Igual que en los últimos años, el mes de agosto es el más caluroso de los doce, y trae consigo una intensa ola de calor. La temperatura del país se mueve en un intervalo de entre 33ºC y 40ºC, con algunos picos de hasta 42ºC y 43ºC según la zona geográfica. En los lugares dónde, además de esta alta temperatura, se combinan otros factores (sequedad, mala irrigación, pocas lluvias, follaje descuidado, etc.), se crean las condiciones ideales para que se inicien y propaguen incendios que arrasen con todo a su alrededor. Esto es lo que está ocurriendo ahora mismo en el centro y noroeste de la Península, particularmente entre Galicia y las provincias de León y Zamora.

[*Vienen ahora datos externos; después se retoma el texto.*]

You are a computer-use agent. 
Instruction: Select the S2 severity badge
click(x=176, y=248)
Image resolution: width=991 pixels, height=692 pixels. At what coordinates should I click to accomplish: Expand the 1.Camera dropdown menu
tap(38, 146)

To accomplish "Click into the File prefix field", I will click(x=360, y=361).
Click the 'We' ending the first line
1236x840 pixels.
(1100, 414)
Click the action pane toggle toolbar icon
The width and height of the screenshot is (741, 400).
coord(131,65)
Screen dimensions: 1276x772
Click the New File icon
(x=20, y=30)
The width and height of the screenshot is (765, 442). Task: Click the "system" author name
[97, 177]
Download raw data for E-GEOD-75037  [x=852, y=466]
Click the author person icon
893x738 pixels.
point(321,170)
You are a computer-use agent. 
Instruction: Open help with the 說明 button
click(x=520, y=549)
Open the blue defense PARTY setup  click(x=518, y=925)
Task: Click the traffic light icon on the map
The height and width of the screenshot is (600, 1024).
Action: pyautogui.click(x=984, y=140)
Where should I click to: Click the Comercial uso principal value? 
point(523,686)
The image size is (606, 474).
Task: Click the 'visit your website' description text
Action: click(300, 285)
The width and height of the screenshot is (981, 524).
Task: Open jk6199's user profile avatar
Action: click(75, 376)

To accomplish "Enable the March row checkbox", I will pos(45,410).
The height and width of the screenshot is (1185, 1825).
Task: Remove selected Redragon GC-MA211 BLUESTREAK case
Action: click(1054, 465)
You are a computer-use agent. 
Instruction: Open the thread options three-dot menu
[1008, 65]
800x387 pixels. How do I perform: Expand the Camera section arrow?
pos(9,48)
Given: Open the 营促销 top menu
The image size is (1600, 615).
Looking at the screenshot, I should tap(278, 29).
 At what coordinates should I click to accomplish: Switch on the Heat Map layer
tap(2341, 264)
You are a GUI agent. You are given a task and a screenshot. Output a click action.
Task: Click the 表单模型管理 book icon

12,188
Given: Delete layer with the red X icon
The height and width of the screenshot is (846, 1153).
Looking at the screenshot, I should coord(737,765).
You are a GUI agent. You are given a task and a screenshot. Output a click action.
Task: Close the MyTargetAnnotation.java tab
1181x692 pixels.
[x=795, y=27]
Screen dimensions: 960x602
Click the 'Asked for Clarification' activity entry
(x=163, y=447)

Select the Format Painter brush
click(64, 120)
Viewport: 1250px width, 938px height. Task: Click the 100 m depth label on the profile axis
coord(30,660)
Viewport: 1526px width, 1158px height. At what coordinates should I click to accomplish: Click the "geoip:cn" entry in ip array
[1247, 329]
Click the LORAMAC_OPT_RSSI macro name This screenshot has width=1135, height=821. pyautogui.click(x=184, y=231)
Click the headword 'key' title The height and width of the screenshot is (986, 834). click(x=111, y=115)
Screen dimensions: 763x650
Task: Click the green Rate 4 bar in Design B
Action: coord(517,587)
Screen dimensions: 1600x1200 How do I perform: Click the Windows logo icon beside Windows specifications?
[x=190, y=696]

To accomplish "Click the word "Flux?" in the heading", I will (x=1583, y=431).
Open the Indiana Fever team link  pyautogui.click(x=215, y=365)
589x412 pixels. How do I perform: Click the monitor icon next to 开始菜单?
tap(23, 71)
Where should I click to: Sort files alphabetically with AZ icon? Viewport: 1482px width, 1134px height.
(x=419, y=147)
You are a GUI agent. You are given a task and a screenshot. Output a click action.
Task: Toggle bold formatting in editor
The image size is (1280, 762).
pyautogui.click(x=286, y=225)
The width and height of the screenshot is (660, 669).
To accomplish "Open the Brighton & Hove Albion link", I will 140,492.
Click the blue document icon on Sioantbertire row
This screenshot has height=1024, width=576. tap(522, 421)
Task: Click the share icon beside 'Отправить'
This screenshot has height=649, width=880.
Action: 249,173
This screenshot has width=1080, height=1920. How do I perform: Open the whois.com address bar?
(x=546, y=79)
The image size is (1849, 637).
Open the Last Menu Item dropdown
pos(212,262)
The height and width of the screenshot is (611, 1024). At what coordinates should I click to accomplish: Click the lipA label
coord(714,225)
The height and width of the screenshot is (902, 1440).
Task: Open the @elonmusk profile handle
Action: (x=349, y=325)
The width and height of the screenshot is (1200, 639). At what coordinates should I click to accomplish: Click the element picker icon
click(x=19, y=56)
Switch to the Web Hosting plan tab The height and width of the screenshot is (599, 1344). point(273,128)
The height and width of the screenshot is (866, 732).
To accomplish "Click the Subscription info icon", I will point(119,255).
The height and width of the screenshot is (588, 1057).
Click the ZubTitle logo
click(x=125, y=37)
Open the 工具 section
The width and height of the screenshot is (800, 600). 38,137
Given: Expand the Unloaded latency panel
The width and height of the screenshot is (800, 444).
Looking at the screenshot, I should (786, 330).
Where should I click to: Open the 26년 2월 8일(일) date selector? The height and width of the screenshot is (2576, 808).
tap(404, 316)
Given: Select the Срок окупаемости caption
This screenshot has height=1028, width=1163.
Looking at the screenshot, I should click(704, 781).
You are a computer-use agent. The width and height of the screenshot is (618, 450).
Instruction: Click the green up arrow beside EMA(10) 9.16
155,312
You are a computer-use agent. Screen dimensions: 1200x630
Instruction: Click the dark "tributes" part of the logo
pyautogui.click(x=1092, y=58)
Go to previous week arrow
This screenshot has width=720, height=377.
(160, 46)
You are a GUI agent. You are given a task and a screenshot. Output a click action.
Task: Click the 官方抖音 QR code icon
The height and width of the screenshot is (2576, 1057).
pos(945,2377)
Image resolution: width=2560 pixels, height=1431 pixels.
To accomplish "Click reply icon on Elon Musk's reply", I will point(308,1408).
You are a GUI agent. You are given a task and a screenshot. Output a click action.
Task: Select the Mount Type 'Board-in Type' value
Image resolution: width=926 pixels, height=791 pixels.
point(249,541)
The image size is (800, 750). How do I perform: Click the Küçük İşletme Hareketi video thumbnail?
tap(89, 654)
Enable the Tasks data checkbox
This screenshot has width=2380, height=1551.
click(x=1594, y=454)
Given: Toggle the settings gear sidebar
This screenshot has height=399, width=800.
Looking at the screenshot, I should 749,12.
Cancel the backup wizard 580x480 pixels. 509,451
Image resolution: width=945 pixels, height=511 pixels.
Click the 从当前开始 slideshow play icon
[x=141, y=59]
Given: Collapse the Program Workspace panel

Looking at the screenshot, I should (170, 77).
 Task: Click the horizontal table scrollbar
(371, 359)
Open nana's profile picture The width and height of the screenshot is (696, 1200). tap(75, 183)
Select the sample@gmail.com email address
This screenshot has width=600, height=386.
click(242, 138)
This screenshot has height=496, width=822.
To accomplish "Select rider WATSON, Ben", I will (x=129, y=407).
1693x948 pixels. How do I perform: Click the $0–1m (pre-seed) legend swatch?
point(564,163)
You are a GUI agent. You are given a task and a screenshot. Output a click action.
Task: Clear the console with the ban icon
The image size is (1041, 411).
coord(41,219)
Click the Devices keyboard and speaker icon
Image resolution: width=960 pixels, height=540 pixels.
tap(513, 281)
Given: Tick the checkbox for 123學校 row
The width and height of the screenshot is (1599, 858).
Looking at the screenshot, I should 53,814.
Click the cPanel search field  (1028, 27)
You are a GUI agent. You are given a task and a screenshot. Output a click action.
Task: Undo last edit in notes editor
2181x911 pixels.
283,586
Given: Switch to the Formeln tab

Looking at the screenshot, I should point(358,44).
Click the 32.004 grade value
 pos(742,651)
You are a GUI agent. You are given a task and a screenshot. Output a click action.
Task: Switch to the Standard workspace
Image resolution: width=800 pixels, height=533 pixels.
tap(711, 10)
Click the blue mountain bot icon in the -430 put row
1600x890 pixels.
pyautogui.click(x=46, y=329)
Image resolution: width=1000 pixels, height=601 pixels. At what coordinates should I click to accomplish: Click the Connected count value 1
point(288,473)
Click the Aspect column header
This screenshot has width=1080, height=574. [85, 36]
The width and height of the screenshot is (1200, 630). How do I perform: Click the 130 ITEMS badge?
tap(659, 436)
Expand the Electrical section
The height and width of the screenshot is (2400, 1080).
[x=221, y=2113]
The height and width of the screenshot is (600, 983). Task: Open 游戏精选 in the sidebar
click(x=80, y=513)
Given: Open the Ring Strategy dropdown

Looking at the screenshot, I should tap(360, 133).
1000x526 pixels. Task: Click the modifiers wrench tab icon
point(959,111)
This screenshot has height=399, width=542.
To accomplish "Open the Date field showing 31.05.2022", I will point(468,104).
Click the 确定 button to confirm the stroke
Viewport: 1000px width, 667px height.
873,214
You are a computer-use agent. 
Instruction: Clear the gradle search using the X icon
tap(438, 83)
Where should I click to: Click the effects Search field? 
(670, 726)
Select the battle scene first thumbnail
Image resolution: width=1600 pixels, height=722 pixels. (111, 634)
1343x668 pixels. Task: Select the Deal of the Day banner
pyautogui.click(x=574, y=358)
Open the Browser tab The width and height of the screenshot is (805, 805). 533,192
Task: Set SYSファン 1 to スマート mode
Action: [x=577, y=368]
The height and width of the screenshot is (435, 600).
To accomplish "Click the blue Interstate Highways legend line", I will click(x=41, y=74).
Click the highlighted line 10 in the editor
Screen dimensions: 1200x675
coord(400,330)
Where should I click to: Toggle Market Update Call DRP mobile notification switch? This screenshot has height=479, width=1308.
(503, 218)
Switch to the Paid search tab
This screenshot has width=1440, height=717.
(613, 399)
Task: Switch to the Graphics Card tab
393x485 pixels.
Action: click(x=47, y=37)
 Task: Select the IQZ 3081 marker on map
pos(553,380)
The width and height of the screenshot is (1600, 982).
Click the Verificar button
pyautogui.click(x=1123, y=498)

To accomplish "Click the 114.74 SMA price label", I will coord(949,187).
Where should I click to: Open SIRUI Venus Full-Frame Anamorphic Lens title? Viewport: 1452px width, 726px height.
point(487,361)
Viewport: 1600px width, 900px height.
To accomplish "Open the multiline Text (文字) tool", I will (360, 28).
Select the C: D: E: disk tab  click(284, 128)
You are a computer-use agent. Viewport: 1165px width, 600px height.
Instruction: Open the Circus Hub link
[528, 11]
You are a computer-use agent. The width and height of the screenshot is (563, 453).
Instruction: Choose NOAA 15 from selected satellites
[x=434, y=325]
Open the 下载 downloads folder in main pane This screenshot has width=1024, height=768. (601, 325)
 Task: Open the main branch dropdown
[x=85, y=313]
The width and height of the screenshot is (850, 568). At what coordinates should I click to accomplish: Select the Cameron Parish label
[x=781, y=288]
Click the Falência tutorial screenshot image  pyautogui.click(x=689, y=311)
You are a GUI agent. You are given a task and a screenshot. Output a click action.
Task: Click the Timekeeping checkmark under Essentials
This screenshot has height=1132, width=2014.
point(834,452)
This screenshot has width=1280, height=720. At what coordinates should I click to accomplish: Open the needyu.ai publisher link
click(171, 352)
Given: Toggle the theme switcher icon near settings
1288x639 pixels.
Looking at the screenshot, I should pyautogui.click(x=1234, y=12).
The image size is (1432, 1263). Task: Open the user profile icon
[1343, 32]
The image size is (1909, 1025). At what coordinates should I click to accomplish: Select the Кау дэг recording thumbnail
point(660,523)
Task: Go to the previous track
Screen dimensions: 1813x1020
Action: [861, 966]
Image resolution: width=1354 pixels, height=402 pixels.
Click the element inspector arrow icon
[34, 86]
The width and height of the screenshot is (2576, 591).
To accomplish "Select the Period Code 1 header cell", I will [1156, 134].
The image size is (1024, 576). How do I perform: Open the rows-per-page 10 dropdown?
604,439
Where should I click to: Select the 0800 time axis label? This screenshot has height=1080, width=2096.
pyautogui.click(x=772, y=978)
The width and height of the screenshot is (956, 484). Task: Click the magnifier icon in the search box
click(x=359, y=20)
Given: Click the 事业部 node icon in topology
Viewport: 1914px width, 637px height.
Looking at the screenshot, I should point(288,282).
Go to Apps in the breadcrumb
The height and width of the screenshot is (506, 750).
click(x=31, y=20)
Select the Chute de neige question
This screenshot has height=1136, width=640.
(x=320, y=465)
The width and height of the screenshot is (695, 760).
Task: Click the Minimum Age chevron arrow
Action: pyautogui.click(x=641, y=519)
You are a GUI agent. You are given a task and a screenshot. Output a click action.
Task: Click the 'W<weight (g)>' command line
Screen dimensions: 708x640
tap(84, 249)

Los datos actualmente disponibles son arrolladores. Se han quemado cerca de 159.000 hectáreas según el Sistema de Información Europeo de Incendios Forestales (EFFIS), no quemándose tanta superficie desde agosto de 2008. Tres personas han fallecido, dos de ellas eran voluntarios que trataban de defender sus hogares y su entorno. Cerca de 10.000 personas han sido evacuadas y muchas casas han sido calcinadas. Este es un testimonio que recoge la Cadena Ser de los afectados:
«No había gente. Nos mandaban una moto bomba y yo mismo con mis manos tuve que coger una manguera de bombero y meterme al fuego a arriesgar mi vida. Ahora estamos bien, pero fue un susto (…) el viento era variable. Nosotros, sin experiencia, nunca lo habíamos hecho, pero bueno. Fuimos aguantando y aguantando. El fuego llegó hasta las puertas de los vecinos» (Suso, vecino de Melide, A Coruña).
Cuando ocurren estos desastres naturales, siempre nos preguntamos: ¿es un desastre inevitable? ¿Se podía haber realizado trabajo preventivo para evitarlo? Las sociedades humanas no pueden evitar los desastres naturales, pero sí pueden mitigar su impacto con una buena prevención y con una reacción rápida cuando ocurren. Sí, se pudieron haber evitado la mayoría incendios y la mayoría de daños personales, emocionales y económicos a los vecinos.
Igual que manifestó la DANA del pasado 29 de octubre en l’Horta Sud (València), hay una clara negligencia del Estado en la gestión de los desastres naturales. Negligencia antes, durante y después de los desastres.
Negligencia antes, porque no se ha invertido suficiente en la prevención de incendios y en los equipos forestales de mantenimiento, sino que aún encima han recortado los servicios prestados. El gobierno autonómico de Castilla y León ha recortado su presupuesto antiincendios un 90% en los últimos 13 años. La media española es de un 51% menos de inversión antiincendios en los últimos 13 años.
Negligencia durante, porque la respuesta de los gestores del Estado y burócratas de turno es lenta, y el mando, completamente inútil. Un bombero de Castilla y León denunciaba la falta de coordinación en la gestión de los incendios forestales: “llegamos con todo el ánimo de actuar, pero muchos compañeros se encontraron sin instrucciones desde el puesto de mando, sin comunicación, parados mientras el fuego avanzaba. Les ardía la sangre por no poder hacer nada”. Marlaska anda supuestamente preocupado por la muerte de dos voluntarios antiincendios y pide que los voluntarios “acaten inmediatamente” las órdenes de los equipos de emergencia. Como si fuese culpa de los voluntarios morirse. ¡¿Qué ordenes, si no las hay!? ¡¿Qué equipos de emergencia, si no los hay suficientes!?
Negligencia después, porque es la tónica del Estado con los últimos desastres naturales. Los vecinos afectados por la DANA en València siguen esperando las ayudas prometidas. Los barracones escolares siguen en terreno inundable. Las cañerías siguen llenas de barro. Los vecinos de Gran Canaria siguen esperando las ayudas del incendio de 2019.
Después de la ola de incendios de este agosto, no se sacará ninguna lección de cómo evitarlos. Las lecciones están claras desde hace tiempo, pero no las quieren aplicar. Destinar recursos en prevención significaría dinero, y eso es dejar de ingresar una pequeña parte de los miles de millones de euros que todos los meses se embolsan los monopolios de la banca, la energía, la construcción, etc. El Estado es el gobierno de las multinacionales -la dictadura de las multinacionales, más bien- y no gastará ni un céntimo en la prevención de desastres naturales. Al proletariado y al pueblo solo le queda la lucha contra estos criminales negligentes, y paralelamente, su propia organización.